Robert Wilson, Stargazer Beds (2013), courtesy Matthew Teti for Art Observed
This year’s Watermill Benefit, the annual summer event supporting Robert Wilson’s performance lab in Water Mill, New York, welcomed over 1,200 guests to Wilson’s 8-acre property, presenting over 20 site-specific performances, as well as a silent auction featuring over 100 works. Following this, 700 guests dined under a large outdoor tent to watch the Simon de Pury-led live auction of works by Andy Warhol, Jean-Michael Basquiat, Luc Tuymans, and Tseng Kwong-Chi, among others, with master of ceremonies Alan Cumming, and appearances by Winona Ryder, Marina Abramovic, and Lady Gaga.  Titled Devil’s Heaven, the event showcased a diverse group of performances which differed in content, but effectively came together to produce an ominous and sensual atmosphere as guests followed the prescribed path through the foundation’s grounds, appropriately lit by the setting sun and the fire of tiki torches.

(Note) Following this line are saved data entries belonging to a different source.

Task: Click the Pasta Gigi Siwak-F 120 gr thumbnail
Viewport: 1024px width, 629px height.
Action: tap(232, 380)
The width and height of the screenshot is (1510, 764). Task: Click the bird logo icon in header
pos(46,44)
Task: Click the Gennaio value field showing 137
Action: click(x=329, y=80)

View of Watermill grounds, courtesy Matthew Teti for Art ObservedStepping onto the center’s grounds, one immediately entered into the otherworldly realm created by the performances, situated as they were throughout the wooded groves and enclaves that surround the main building. Trina Merry’s Magnolias – two nude figures embracing on a pedestal with full body-paint depicting a floral design – stood at direct center at the entrance to the event.  Statuesque and silent, Merry’s jarring work set the tone for the show to come.
Trina Merry, Objectified (2013), courtesy bfanyc.com
After climbing the monumental steps up to the main building, visually impressive by themselves, visitors passed through the vestibule, featuring works by John Messinger and Carl Lawrence, one entered the main arena, which presented Robert Wilson’s engaging Stargazer Beds. Six of these “beds†were scattered around the area, and guests were invited to participate by climbing onto the wooden supports and experiencing the creeping force of gravity as the objects were pulled down from the back by an attendant, horizontally orienting the viewer toward the sky, allowing one to engage artistically through physical surrender.

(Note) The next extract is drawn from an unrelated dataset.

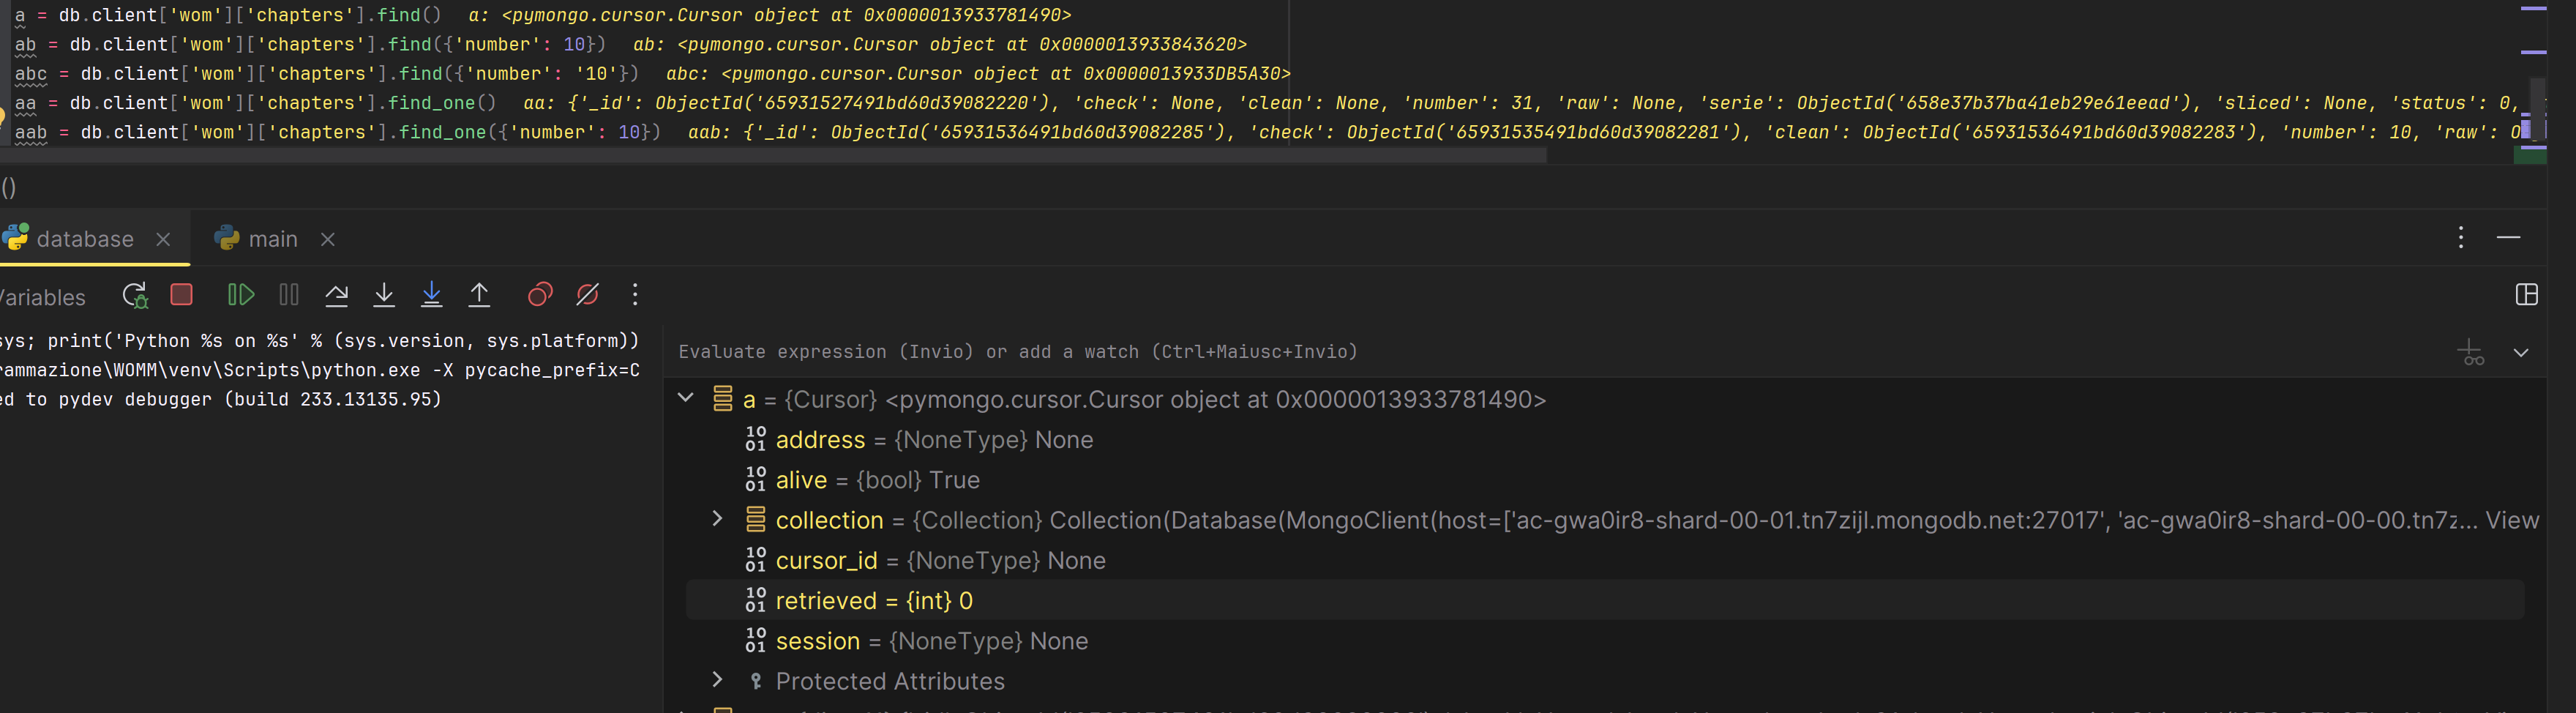The height and width of the screenshot is (713, 2576).
Task: Click View link for collection value
Action: point(2511,521)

Trina Merry, Magnolias, (2013), courtesy bfanyc.com
Also on view in this central area was African House, an exhibition of the work of Clementine Hunter, the African-American folk artist who inspired Wilson’s recent theater work Zinnias. Alongside Hunter, Dieter Meier and the Yello Years, officially opened on the evening of the benefit. The latter, a showcase of work curated by Harald Falckenberg and Tony Guerrero, focused on the filmic works of music video director and musician Dieter Meier. The two shows will remain on view at Watermill through August 11 and September 1, respectively.

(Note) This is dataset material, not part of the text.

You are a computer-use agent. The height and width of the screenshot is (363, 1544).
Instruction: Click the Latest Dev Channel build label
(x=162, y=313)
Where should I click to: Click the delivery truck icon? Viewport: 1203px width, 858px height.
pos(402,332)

Lia Lozano, Funérailles de Miel, 2013, courtesy bfanyc.com
Advancing through to the rest of the event’s performances, one entered the surrounding brush, where the majority of works were situated in an ethereal, forested setting. One of the first, Lisa Lozano’s Funérailles de Miel, presented a nude woman immersed in a dark, viscous liquid – conceivably honey –  and encased in an open coffin-like box, suggesting Joseph Beuys’s elemental mythology. Works such as Amnesia by Dilek Acay, (a trio of white-clad performers flanking either side of the path, calling out strange sounds as viewers passed through), or Yao Zhang’s My Favorite Food,  (two performers in disturbingly theatrical make-up appeared to enact a mysterious ritual involving a faceless, Magritte-like figure fashioned from a large tube spewing bubbles), promoted the pervasive sense of equally ominous and attractive danger that characterized the works as a whole.  The setting, of course, also complemented the events to dramatic effect. Indeed, nature itself presented a potential threat, with Trina Merry’s Enchanted Forest performers silently, suggestively slithering around tree trunks and in branches, evoking the haunting performances of Ana Mendieta.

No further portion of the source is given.